Sattva Jigani Review: Three 100m Towers on the Electronic City Industrial Belt, 2026

An independent buyer-side review of Salarpuria Sattva's upcoming Jigani launch, a three-tower 100 metre high-rise development on the South Bangalore industrial belt with 432 premium 2 and 3 BHK residences from Rs 85 Lakhs. The article covers configuration, pricing, K-RERA position, the Jigani corridor maturity trade-off, and the specific due-diligence questions buyers should ask before any EOI deposit.

Jigani in 2026 is not the Jigani of 2018. What was once an industrial periphery with patchy residential density has steadily filled in with branded developer launches, anchored by the gravitational pull of Electronic City to the north and Bommasandra to the east. Salarpuria Sattva's upcoming Jigani launch is the next branded entry into this corridor, positioned at the intersection of South Bangalore's IT and industrial growth zones. The development is referenced internally under a working codename and goes live on PropNewz as Sattva's Jigani launch.

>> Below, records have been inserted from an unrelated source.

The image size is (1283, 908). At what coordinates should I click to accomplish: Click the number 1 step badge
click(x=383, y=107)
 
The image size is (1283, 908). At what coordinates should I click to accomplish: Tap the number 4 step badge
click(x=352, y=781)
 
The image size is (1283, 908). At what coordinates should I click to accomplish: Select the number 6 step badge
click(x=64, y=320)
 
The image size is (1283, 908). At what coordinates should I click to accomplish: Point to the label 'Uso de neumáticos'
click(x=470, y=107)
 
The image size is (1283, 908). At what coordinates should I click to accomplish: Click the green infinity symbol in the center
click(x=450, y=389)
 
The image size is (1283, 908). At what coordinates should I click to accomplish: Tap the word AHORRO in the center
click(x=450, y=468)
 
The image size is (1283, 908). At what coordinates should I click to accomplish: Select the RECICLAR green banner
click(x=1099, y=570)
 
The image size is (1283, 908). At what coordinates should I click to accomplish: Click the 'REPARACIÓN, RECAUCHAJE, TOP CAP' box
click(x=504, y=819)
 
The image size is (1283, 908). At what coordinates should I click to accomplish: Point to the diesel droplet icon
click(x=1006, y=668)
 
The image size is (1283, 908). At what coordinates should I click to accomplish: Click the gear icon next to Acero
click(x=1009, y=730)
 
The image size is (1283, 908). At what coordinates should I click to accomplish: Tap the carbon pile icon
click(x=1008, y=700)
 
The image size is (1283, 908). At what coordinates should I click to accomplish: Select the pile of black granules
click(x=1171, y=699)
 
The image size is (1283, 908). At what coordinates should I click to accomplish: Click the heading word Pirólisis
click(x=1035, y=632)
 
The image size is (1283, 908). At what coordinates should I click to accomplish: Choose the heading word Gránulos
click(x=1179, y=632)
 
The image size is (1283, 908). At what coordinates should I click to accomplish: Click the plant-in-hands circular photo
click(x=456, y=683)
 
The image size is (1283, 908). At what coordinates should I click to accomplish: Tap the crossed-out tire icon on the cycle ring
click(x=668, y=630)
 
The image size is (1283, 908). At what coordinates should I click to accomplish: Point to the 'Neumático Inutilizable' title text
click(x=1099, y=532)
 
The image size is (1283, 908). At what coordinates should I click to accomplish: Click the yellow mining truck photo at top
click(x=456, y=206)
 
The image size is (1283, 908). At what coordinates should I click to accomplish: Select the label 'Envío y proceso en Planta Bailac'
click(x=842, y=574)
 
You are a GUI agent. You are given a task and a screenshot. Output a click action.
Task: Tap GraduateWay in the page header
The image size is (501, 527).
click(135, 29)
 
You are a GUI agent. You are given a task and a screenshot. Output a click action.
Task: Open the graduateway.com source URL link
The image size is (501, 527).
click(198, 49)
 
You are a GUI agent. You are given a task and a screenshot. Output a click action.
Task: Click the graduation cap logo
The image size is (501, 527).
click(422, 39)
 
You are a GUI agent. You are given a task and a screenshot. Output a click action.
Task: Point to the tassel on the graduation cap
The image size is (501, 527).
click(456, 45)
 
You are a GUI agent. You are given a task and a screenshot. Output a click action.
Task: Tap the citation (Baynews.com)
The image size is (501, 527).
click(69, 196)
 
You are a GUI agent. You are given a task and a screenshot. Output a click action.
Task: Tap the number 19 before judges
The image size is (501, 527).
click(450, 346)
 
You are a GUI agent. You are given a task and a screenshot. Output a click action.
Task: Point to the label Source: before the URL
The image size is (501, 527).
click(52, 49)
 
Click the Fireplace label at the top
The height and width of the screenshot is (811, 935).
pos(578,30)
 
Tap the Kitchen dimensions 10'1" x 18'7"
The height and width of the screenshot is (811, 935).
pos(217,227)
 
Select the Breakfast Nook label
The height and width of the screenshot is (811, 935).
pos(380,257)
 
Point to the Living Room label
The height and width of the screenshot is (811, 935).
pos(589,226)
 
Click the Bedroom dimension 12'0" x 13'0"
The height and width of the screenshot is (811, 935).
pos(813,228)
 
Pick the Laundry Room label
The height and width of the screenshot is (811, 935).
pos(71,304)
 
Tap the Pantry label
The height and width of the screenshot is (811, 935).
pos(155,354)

The headline numbers worth fixing in mind: three premium high-rise towers in a B+G+31 configuration at 100 metres each, 432 premium residences across 2 and 3 BHK formats, pre-launch pricing from Rs 85 Lakhs for the 2 BHK and Rs 1.15 Cr for the 3 BHK, possession targeted around 2030 once K-RERA is filed, and a Jigani address that offers a meaningful price gap to core Electronic City and Bannerghatta Road benchmarks. The rest of this review is the buyer-side reading of what those numbers actually mean.

What is the Sattva Jigani launch and who is it built for?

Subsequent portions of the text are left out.